|Institution:||University of Birmingham|
|Department:||School of Cancer Sciences|
|Keywords:||QH426 Genetics; RC0254 Neoplasms. Tumors. Oncology (including Cancer)|
|Full text PDF:||http://etheses.bham.ac.uk/5828/|
Intracellular signalling cascades are mediated by a plethora of receptors, enzymes, adaptors and small molecules. The Protein Tyrosine Phosphatase (PTP) Shp2 is a highly conserved enzyme involved in a myriad of cellular processes including growth, differentiation and apoptosis. Shp2 is multi-domain protein composed of two SH2 domains in tandem, a PTP catalytic domain and a C-terminal tail containing multiple phosphorylation sites and a proline-rich region. The majority of biophysical research has utilised X-ray crystallography to study interactions and effects of mutations at the structural level.
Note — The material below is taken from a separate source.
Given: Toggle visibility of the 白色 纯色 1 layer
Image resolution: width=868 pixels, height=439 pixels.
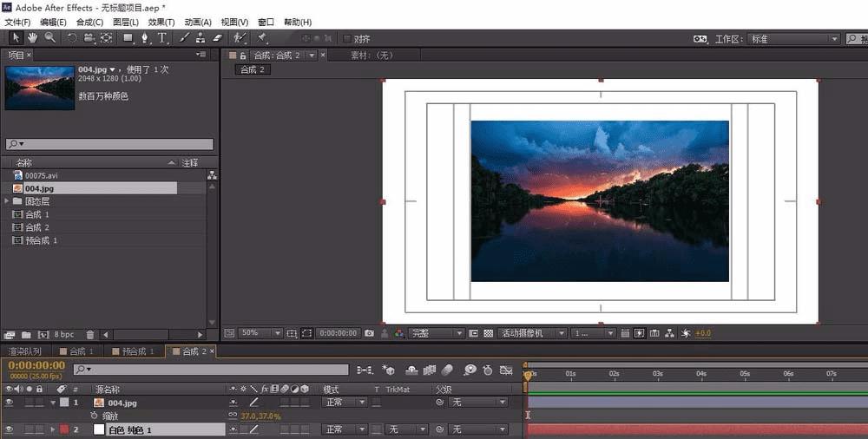Looking at the screenshot, I should pos(10,429).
To gain a further understanding of Shp2 ligand binding and perturbations caused by disease relevant mutations, a structural investigation was performed with Nuclear Magnetic Resonance (NMR) spectroscopy and Small-angle X-ray Scattering (SAXS) in solution. The NMR signals from the backbone of both SH2 domains were assigned and residue-level interactions and differential SH2 domain specificities with peptides from the novel receptor G6b-B were delineated. In addition, the E76K point mutation that causes Noonan Syndrome and leukaemia was found to have increased conformational dynamics, the first experimental evidence of this phenomenon at the structural level.